Rum Kesimi Berlin'den Yardım İstedi: AB Vizesi Karşılığı Federasyon Mu?
Gündem

Rum Kesimi Berlin'den Yardım İstedi: AB Vizesi Karşılığı Federasyon Mu?


17 November 20255 dk okuma1 görüntülenmeSon güncelleme: 17 November 2025

Güney Kıbrıs Rum Yönetimi (GKRY) lideri Nikos Hristodulidis'in Berlin ziyareti, Türkiye-AB ilişkileri ve Kıbrıs sorununa dair önemli gelişmeleri beraberinde getirdi. Almanya Başbakanı Friedrich Merz ile bir araya gelen Hristodulidis, Türkiye'nin Avrupa Birliği üyelik sürecinde Kıbrıs konusunda atması gereken adımlar hakkında destek arayışında bulundu. Bu görüşme, "Almanya ve Rumlar Türkiye'yi iki devletli çözümden vazgeçirmek için AB üyeliğini mi masaya koydu?" sorularını akıllara getirdi.

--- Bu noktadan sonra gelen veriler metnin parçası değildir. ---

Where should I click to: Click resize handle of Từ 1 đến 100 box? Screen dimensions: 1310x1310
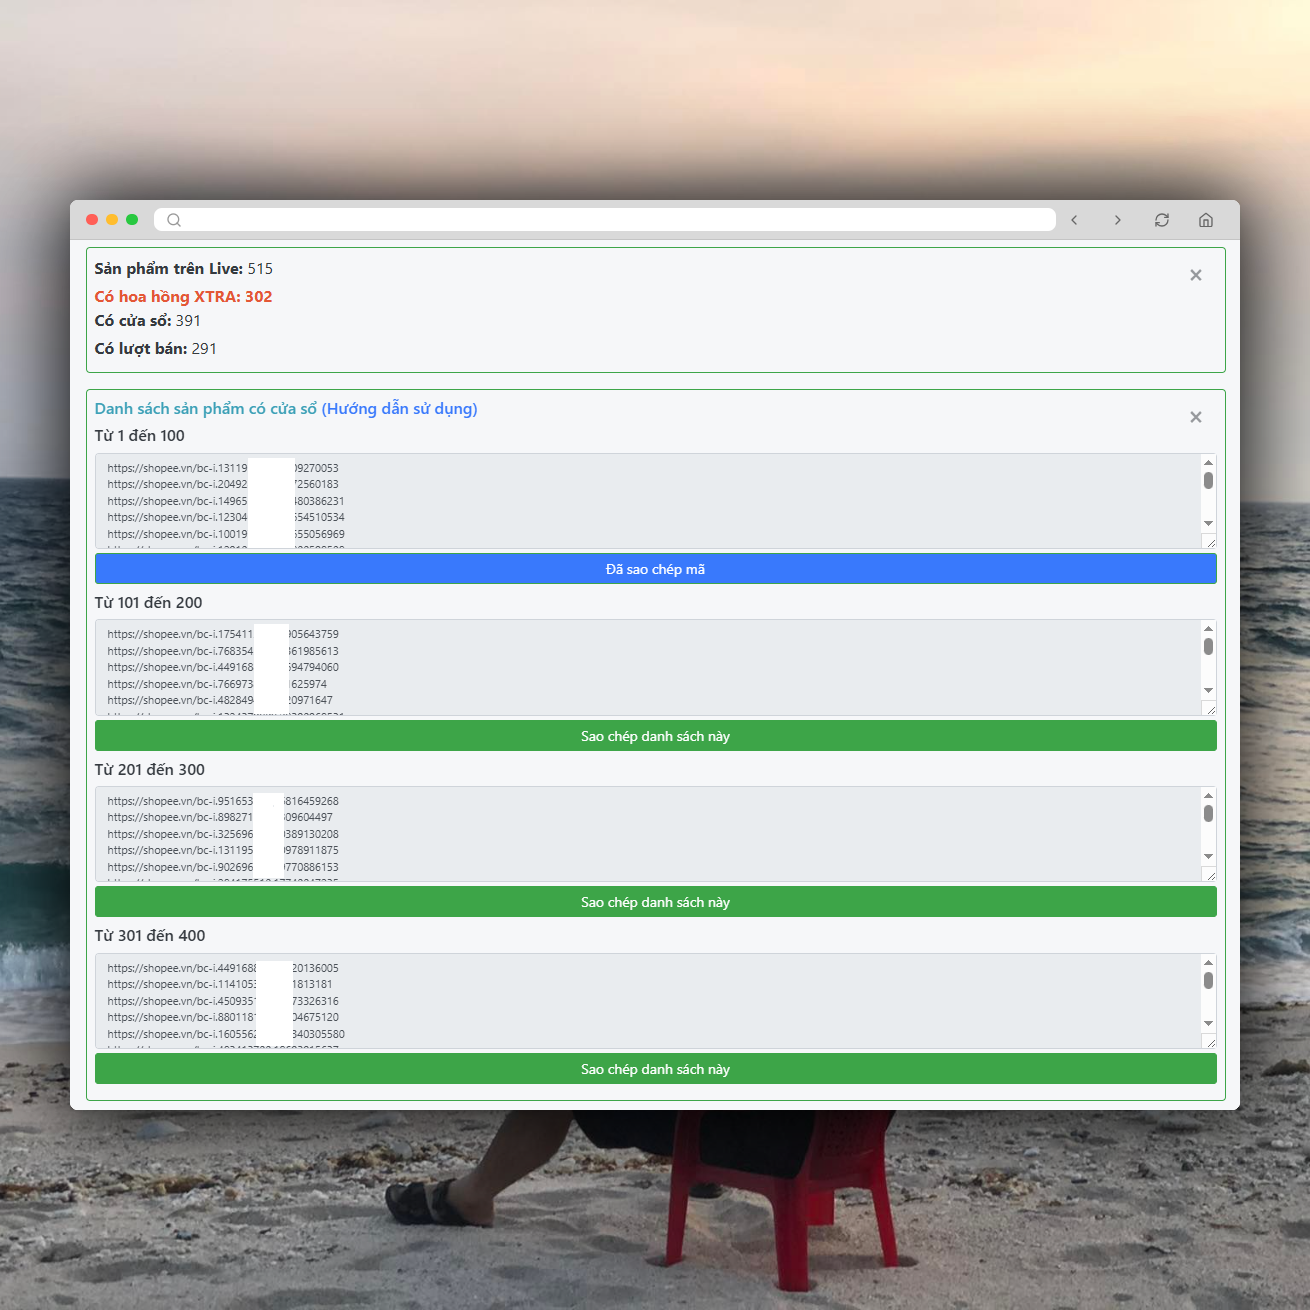click(1210, 542)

Türkiye'nin AB Üyeliği ve Kıbrıs Sorunu

2026'nın başlarında Avrupa Birliği dönem başkanlığını üstlenmeye hazırlanan GKRY, Türkiye'nin AB üyelik sürecini yakından takip ediyor. Hem Merz hem de Hristodulidis, Türkiye'nin AB üyelik sürecinde ilerleme kaydetmesi için Kıbrıs konusunda bazı adımlar atması gerektiğini vurguluyor. Bu adımların neler olabileceği ve Türkiye'nin bu konudaki tutumu, önümüzdeki dönemde AB-Türkiye ilişkilerinin seyrini belirleyecek önemli faktörler arasında yer alıyor.

Emekli diplomat Uluç Özülker, Haber Global Web Özel'e yaptığı açıklamada, Kuzey Kıbrıs Türk Cumhuriyeti'nin (KKTC) bağımsız devlet olarak kabul edilmesinin Türkiye'nin stratejik hedefi olduğunu belirtti. Özülker, Annan Planı döneminde Türkiye'ye verilen tam üyelik sözlerini hatırlatarak, AB'nin Kıbrıs konusundaki tutarsız ve güvenilmez politikalarına dikkat çekti. Bu durum, Türkiye'nin AB'ye yönelik şüphelerini artırırken, Kıbrıs sorununun çözümüne yönelik beklentileri de azaltıyor.

AB'nin Kıbrıs Politikası ve Türkiye'nin Beklentileri

Annan Planı'nın gündeme geldiği dönemde Paris Büyükelçiliği görevinde bulunan ve Avrupa liderleriyle pek çok görüşmede yer alan Özülker, AB'nin Kıbrıs konusundaki istikrarsız ve güvenilmez politikalarının tarihini anlattı. AB'nin Kıbrıs politikası, Türkiye'nin AB üyeliği sürecinde önemli bir engel teşkil ediyor. Türkiye, AB'nin Kıbrıs konusunda adil ve yapıcı bir tutum sergilemesini beklerken, Rum tarafının AB içindeki etkisi, bu beklentinin gerçekleşmesini zorlaştırıyor.

Türkiye'nin AB üyeliği, Kıbrıs sorununun çözümü ve Doğu Akdeniz'deki enerji kaynaklarının paylaşımı gibi konularda önemli bir rol oynayabilir. Ancak AB'nin Kıbrıs konusundaki tutumu ve Rum tarafının çıkarları, bu sürecin önünde ciddi engeller oluşturuyor. Bu nedenle, Türkiye-AB ilişkilerinin geleceği, Kıbrıs sorununun çözümüne ve AB'nin bu konudaki yaklaşımına bağlı olacak gibi görünüyor.

Sonuç olarak, Rum Kesimi'nin Berlin'den yardım istemesi ve AB üyeliği karşılığında federasyon tartışmaları, Kıbrıs sorununun karmaşıklığını bir kez daha gözler önüne seriyor. Türkiye'nin stratejik hedefleri, AB'nin Kıbrıs politikası ve Rum tarafının beklentileri, bu sorunun çözümünü zorlaştıran faktörler arasında yer alıyor. Önümüzdeki dönemde, tüm tarafların yapıcı bir diyalog içinde olması ve adil çözümler üretmeye çalışması, bölgedeki istikrar ve işbirliği için büyük önem taşıyor.